The GIL has been re-implemented recently. Python 3.2, I think, will include the new implementation, which should bring OS X performance up to the level of other platforms. It may also improve certain other aspects of thread switching.
On Feb 3, 9:02 am, John Nagle <na...@animats.com> wrote:
> I know there's a performance penalty for running Python on a > multicore CPU, but how bad is it? I've read the key paper > ("www.dabeaz.com/python/GIL.pdf"), of course.
> On Feb 3, 9:02 am, John Nagle<na...@animats.com> wrote: >> I know there's a performance penalty for running Python on a >> multicore CPU, but how bad is it? I've read the key paper >> ("www.dabeaz.com/python/GIL.pdf"), of course.
> It's a shame that Python 3.x is dead to you, otherwise you'd be able > to enjoy the new GIL implementation in 3.2: http://www.dabeaz.com/python/NewGIL.pdf
The patch was rejected for 2.7 (and earlier) because it could break code as explained in the discussion. One would have to apply and compile their own binary.
John Nagle <na...@animats.com> writes: > Analysis of each domain is > performed in a separate process, but each process uses multiple > threads to read process several web pages simultaneously.
> Some of the threads go compute-bound for a second or two at a time as > they parse web pages.
You're probably better off using separate processes for the different pages. If I remember, you were using BeautifulSoup, which while very cool, is pretty doggone slow for use on large volumes of pages. I don't know if there's much that can be done about that without going off on a fairly messy C or C++ coding adventure. Maybe someday someone will do that.
Paul Rubin wrote: > John Nagle <na...@animats.com> writes: >> Analysis of each domain is >> performed in a separate process, but each process uses multiple >> threads to read process several web pages simultaneously.
>> Some of the threads go compute-bound for a second or two at a time as >> they parse web pages.
> You're probably better off using separate processes for the different > pages. If I remember, you were using BeautifulSoup, which while very > cool, is pretty doggone slow for use on large volumes of pages. I don't > know if there's much that can be done about that without going off on a > fairly messy C or C++ coding adventure. Maybe someday someone will do > that.
I already use separate processes for different domains. I could live with Python's GIL as long as moving to a multicore server doesn't make performance worse. That's why I asked about CPU dedication for each process, to avoid thrashing at the GIL.

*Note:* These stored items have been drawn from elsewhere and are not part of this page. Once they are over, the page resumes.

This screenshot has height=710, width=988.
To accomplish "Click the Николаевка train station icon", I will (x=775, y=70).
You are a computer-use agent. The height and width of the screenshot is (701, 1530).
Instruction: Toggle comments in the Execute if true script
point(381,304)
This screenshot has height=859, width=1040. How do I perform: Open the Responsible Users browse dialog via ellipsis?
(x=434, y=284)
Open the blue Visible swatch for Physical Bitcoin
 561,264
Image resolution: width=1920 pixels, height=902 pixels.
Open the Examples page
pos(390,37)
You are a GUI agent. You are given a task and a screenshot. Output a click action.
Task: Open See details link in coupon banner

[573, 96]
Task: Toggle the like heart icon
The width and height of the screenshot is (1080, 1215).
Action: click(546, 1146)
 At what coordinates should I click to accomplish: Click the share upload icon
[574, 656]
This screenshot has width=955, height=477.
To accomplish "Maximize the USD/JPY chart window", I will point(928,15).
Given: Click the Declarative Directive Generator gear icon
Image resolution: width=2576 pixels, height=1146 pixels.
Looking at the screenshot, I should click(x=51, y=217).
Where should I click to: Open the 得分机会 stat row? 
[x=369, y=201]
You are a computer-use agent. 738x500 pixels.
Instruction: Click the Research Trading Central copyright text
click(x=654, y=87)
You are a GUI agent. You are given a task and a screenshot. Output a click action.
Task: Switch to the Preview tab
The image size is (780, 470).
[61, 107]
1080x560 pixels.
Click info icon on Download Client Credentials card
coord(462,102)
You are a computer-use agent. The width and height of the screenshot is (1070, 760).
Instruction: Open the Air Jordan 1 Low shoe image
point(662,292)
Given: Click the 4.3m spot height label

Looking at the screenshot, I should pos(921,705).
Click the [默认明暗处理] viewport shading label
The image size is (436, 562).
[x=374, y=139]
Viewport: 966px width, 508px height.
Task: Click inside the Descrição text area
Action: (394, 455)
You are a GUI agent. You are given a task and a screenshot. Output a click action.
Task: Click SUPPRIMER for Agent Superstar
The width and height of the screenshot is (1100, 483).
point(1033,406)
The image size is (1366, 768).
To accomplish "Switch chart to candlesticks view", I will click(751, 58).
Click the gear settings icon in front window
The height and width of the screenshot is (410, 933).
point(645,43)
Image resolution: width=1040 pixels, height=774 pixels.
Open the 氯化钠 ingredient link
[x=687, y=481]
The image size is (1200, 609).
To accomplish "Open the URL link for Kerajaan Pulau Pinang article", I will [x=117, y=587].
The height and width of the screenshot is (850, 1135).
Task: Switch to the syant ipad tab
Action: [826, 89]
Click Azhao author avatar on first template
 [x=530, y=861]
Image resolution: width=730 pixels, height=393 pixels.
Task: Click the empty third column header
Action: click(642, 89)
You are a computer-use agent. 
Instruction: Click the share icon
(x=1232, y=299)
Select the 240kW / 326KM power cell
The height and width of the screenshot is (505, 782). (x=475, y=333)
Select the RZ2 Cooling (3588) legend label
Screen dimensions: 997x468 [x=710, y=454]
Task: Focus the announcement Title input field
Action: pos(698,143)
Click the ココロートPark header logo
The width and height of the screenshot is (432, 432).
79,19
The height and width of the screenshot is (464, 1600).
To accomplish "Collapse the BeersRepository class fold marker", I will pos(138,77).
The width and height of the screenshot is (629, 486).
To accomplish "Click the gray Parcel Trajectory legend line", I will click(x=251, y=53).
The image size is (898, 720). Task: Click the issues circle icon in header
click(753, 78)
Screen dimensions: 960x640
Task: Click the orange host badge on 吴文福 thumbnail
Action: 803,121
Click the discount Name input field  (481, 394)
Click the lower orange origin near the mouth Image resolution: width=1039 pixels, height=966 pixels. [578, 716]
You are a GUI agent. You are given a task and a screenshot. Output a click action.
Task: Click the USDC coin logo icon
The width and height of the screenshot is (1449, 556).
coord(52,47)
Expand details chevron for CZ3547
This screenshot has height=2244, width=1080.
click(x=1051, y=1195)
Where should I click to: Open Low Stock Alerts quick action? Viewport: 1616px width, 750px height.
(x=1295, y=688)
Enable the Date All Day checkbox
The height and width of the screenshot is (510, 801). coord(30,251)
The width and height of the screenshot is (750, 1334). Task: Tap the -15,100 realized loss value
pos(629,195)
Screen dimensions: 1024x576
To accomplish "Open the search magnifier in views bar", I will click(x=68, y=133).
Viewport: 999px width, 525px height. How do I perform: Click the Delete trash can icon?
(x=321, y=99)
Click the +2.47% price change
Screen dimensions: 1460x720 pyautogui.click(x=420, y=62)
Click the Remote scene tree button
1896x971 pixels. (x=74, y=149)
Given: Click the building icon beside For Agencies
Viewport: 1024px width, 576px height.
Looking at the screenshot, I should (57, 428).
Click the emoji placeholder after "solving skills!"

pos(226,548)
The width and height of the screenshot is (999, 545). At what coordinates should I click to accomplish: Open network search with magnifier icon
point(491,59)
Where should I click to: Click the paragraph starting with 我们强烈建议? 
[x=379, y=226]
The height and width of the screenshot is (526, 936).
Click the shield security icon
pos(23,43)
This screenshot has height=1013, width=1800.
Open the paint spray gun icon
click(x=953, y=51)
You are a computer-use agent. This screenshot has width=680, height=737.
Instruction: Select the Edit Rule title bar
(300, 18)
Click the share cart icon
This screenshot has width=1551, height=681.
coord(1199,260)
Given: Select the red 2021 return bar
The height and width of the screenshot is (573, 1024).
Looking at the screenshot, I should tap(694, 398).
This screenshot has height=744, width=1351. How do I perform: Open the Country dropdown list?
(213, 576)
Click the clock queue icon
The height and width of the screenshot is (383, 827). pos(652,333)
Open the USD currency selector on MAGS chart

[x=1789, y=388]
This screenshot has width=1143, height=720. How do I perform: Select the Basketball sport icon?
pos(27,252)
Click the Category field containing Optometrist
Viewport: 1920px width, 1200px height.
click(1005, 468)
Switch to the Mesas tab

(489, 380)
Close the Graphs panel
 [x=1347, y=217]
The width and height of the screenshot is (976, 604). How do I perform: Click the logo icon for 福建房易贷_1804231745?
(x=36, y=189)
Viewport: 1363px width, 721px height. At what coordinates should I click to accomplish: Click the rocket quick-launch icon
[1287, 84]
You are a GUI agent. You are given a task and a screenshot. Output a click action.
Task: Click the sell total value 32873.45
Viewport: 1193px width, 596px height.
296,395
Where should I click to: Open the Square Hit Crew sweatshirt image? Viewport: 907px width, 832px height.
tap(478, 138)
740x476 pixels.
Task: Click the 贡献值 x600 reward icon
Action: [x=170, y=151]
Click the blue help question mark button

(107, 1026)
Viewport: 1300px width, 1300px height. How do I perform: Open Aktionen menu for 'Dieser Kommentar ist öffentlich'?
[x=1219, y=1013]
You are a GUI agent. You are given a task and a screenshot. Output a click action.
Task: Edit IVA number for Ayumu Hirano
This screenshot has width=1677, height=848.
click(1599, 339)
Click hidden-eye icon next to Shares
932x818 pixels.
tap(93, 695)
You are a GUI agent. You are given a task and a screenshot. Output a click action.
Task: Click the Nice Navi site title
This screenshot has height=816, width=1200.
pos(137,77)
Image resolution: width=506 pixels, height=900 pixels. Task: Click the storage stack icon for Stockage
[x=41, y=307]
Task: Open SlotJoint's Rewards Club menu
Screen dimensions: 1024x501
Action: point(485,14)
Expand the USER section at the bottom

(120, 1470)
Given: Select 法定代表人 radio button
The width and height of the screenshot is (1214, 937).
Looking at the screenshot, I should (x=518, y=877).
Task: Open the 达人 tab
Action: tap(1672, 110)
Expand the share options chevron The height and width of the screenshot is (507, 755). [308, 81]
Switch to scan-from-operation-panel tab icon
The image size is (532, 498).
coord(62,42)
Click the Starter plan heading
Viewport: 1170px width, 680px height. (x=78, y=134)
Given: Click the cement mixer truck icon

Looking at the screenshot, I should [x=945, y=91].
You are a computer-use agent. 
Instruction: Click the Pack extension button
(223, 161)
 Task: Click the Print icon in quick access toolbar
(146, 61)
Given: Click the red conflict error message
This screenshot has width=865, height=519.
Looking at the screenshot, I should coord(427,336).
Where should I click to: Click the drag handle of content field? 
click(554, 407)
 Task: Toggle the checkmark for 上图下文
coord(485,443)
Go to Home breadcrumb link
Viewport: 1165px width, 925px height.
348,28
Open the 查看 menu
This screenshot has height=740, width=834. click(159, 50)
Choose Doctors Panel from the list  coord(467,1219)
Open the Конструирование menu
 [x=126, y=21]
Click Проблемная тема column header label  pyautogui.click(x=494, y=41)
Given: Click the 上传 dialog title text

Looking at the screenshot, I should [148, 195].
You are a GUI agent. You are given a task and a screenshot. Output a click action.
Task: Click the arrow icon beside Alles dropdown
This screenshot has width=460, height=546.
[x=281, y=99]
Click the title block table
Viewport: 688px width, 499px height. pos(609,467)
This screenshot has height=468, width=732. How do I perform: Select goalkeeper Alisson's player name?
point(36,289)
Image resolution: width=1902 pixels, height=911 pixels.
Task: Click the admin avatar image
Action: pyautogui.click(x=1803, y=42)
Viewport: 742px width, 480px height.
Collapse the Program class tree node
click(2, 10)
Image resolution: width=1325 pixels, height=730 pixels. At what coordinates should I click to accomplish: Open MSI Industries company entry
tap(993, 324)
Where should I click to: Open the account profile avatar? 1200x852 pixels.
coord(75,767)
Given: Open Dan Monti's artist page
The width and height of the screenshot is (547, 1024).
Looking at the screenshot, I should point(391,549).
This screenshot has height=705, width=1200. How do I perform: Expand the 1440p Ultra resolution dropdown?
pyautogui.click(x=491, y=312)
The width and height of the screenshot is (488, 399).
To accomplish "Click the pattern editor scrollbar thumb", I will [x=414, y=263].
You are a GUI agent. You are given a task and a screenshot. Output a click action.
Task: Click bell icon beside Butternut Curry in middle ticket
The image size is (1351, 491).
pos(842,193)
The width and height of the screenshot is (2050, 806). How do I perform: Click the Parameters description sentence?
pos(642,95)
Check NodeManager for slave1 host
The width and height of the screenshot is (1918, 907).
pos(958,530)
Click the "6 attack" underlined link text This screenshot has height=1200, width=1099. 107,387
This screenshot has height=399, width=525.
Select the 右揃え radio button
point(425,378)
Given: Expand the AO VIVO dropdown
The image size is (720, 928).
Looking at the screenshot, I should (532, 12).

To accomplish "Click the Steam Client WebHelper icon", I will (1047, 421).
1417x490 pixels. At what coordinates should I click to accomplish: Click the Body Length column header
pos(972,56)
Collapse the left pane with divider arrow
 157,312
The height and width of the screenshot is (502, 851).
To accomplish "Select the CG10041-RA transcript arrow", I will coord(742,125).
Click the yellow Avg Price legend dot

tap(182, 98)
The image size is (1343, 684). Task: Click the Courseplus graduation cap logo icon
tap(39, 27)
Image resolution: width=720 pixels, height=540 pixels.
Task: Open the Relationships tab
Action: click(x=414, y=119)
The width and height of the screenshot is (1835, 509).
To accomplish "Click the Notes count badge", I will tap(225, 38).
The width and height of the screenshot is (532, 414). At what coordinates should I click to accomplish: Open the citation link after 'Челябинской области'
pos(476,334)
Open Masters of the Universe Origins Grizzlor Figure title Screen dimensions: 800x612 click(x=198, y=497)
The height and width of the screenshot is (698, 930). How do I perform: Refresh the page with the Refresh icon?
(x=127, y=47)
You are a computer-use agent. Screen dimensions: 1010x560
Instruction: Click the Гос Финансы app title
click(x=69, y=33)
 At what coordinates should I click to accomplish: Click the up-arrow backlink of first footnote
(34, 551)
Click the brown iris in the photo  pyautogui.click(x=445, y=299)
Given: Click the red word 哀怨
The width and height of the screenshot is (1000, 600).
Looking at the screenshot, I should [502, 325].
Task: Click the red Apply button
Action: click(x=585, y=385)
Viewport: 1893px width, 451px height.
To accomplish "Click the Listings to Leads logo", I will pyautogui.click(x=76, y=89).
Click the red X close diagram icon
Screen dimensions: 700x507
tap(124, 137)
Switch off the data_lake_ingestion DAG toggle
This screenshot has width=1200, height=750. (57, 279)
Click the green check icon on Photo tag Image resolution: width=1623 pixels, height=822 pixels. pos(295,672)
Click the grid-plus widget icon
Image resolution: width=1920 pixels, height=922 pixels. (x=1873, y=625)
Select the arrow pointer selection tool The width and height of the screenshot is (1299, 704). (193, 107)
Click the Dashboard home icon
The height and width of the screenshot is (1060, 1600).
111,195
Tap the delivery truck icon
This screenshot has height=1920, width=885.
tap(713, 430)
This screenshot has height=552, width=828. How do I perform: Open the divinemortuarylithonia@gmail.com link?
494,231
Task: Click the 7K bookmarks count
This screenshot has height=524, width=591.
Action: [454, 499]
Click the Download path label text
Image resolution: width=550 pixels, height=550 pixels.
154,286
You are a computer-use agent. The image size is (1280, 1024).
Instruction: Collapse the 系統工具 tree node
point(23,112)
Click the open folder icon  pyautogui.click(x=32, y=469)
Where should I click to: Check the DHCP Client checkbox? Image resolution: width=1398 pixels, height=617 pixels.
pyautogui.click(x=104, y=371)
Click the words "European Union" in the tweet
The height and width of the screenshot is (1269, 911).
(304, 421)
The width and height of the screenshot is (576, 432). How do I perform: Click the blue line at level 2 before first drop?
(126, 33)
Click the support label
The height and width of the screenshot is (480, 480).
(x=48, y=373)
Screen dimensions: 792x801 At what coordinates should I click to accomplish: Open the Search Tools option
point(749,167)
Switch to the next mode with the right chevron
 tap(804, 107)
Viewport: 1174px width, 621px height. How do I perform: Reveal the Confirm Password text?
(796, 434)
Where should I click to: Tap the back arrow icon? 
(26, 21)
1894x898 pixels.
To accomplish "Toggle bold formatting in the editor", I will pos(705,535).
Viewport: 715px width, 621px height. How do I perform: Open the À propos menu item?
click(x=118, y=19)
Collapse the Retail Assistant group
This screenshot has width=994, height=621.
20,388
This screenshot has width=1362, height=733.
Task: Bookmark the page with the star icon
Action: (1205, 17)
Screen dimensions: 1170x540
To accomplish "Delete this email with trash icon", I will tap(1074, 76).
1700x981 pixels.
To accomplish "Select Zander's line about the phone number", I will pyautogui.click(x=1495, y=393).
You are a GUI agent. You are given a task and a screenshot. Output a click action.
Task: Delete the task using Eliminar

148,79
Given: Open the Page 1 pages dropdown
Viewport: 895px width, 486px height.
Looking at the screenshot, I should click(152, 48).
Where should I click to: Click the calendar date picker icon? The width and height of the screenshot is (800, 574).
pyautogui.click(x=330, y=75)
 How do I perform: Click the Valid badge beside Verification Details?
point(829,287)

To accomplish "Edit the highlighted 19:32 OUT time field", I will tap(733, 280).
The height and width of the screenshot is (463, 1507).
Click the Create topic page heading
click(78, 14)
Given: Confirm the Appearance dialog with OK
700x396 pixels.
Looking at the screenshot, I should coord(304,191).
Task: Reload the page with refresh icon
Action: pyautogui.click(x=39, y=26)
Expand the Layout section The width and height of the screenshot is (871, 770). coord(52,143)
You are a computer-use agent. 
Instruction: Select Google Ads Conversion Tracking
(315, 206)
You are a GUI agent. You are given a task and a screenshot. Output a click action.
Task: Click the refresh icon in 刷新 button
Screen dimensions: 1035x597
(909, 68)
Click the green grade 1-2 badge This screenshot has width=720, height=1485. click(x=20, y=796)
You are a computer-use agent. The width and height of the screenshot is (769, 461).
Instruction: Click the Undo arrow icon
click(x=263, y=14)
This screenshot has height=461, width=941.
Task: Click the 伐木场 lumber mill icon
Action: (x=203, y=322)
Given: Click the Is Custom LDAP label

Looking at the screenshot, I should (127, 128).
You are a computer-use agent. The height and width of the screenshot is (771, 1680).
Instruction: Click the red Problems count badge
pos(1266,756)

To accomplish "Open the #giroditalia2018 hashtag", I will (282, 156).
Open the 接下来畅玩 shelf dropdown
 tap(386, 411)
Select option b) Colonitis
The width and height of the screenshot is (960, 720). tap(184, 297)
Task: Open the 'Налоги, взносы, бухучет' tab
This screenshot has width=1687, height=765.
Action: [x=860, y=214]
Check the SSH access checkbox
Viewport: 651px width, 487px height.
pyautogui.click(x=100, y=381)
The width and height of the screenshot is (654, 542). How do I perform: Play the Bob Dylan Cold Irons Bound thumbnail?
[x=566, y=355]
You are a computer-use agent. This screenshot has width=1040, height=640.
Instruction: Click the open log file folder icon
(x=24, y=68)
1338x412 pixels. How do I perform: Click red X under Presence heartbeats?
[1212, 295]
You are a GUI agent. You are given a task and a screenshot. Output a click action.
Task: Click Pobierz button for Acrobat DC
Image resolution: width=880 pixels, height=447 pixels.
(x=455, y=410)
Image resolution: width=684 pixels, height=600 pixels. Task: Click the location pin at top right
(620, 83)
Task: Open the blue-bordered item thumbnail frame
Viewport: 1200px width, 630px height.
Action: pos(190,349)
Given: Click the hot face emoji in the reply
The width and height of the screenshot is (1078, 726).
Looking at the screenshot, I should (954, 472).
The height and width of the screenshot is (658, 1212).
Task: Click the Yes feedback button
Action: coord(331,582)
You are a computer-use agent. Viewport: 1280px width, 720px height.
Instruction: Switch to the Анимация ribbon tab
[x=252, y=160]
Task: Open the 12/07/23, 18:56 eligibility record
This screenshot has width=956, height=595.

There's enough intercommunication between the threads working on a single site that it's a pain to do them as subprocesses. And I definitely don't want to launch subprocesses for each page; the Python load time would be worse than the actual work. The subprocess module assumes you're willing to launch a subprocess for each transaction.
The current program organization is that there's a scheduler process which gets requests, prioritizes them, and runs the requested domains through the site evaluation mill. The scheduler maintains a pool of worker processes which get work request via their input pipe, in Pickle format, and return results, again in Pickle format. When not in use, the worker processes sit there dormant, so there's no Python launch cost for each transaction. If a worker process crashes, the scheduler replaces it with a fresh one, and every few hundred uses, each worker process is replaced with a fresh copy, in case Python has a memory leak. It's a lot like the way FCGI works.
Scheduling is managed using an in-memory table in MySQL, so the load can be spread over a cluster if desired, with a scheduler process on each machine.
So I already have a scalable architecture. The only problem is excess overhead on multicore CPUs.
John Nagle wrote: > Paul Rubin wrote: >> John Nagle <na...@animats.com> writes: >>> Analysis of each domain is >>> performed in a separate process, but each process uses multiple >>> threads to read process several web pages simultaneously.
>>> Some of the threads go compute-bound for a second or two at a time as >>> they parse web pages.
>> You're probably better off using separate processes for the different >> pages. If I remember, you were using BeautifulSoup, which while very >> cool, is pretty doggone slow for use on large volumes of pages. I don't >> know if there's much that can be done about that without going off on a >> fairly messy C or C++ coding adventure. Maybe someday someone will do >> that.
> I already use separate processes for different domains. I could > live with Python's GIL as long as moving to a multicore server > doesn't make performance worse. That's why I asked about CPU dedication > for each process, to avoid thrashing at the GIL.
I believe it's already been said that the GIL thrashing is mostly MacOS specific. You might also find something in the affinity module
Steve Holden wrote: > John Nagle wrote: >> Paul Rubin wrote: >>> John Nagle <na...@animats.com> writes: >>>> Analysis of each domain is >>>> performed in a separate process, but each process uses multiple >>>> threads to read process several web pages simultaneously.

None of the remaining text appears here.